(Working data)
Content starts

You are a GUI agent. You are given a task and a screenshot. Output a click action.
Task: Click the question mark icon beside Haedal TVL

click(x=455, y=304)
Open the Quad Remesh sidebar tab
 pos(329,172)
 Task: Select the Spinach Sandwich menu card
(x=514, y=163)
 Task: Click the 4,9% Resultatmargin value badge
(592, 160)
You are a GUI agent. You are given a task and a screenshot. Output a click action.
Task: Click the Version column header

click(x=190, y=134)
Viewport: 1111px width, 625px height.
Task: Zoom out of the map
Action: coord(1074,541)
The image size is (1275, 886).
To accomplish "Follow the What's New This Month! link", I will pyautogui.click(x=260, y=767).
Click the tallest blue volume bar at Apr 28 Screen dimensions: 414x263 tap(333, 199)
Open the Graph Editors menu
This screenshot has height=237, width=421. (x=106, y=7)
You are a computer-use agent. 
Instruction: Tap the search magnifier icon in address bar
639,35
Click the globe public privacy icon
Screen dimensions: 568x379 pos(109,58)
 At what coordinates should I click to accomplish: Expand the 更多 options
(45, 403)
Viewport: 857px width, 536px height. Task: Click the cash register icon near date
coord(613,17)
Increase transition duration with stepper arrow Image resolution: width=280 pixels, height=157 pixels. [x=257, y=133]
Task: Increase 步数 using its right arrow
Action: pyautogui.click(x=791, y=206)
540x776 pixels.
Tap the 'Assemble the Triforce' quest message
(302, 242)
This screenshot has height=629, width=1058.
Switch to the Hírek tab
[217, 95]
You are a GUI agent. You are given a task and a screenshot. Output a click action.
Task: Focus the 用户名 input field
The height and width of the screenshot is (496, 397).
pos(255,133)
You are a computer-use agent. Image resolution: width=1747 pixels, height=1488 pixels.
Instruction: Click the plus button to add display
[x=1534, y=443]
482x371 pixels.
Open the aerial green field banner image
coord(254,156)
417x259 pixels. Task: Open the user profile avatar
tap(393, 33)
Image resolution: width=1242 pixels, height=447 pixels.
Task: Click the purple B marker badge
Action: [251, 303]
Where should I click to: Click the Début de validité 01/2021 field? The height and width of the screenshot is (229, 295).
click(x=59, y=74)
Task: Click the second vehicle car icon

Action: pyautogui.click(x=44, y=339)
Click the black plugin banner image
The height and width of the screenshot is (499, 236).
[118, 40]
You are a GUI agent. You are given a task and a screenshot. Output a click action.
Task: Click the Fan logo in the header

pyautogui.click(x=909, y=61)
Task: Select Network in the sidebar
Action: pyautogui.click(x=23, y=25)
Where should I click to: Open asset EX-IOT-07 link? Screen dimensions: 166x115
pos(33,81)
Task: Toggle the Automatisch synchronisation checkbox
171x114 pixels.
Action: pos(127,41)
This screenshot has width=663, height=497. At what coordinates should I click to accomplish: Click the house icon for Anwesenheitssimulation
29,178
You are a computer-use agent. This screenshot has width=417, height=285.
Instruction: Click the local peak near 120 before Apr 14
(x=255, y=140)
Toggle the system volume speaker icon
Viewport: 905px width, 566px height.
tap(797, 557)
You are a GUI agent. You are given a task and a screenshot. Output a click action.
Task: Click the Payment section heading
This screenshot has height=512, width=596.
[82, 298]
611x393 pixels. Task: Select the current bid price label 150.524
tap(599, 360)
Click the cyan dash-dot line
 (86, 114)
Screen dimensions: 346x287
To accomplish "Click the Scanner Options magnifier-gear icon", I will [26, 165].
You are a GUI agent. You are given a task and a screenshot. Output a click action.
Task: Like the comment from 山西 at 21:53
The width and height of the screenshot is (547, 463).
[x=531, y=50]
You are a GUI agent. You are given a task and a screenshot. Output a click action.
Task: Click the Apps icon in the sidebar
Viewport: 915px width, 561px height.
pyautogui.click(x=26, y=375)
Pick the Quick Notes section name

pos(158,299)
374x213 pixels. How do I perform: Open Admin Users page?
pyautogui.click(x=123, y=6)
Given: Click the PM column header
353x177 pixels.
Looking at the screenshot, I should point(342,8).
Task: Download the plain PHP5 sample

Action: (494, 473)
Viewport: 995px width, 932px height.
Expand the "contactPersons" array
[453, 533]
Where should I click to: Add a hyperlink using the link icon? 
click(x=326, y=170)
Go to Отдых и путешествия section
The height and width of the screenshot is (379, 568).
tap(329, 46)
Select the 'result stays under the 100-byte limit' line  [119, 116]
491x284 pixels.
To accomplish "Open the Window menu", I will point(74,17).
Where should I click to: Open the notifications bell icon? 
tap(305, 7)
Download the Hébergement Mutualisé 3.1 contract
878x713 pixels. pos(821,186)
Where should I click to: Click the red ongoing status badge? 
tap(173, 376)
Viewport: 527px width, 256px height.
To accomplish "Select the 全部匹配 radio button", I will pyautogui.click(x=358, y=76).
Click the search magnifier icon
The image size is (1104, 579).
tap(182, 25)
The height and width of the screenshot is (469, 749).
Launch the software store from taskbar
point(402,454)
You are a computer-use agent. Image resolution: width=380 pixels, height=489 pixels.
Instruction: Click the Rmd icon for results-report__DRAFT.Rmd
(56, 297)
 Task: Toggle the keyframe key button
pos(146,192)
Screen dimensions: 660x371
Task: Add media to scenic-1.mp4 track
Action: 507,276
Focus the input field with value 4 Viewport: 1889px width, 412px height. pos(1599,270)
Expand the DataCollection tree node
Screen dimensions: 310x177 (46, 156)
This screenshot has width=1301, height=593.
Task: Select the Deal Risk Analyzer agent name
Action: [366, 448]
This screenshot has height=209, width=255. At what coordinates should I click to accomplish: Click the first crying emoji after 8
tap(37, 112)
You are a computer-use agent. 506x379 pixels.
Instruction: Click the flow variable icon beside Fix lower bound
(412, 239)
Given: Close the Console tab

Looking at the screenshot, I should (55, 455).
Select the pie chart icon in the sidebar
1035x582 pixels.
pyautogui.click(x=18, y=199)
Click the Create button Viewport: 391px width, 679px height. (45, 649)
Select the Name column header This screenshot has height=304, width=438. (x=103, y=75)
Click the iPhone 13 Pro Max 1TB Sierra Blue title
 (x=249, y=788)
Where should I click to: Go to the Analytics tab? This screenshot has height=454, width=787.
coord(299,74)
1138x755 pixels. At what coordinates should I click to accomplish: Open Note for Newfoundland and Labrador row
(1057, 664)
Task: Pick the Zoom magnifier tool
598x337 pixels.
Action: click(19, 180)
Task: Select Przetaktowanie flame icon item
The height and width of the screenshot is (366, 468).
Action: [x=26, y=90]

Content ends

(Exercise) Which lines of the data above contain "will"? Copy each one.

(The answer)
To accomplish "Follow the What's New This Month! link", I will pyautogui.click(x=260, y=767).
To accomplish "Click the Scanner Options magnifier-gear icon", I will [26, 165].
To accomplish "Open the Window menu", I will point(74,17).
To accomplish "Select the 全部匹配 radio button", I will pyautogui.click(x=358, y=76).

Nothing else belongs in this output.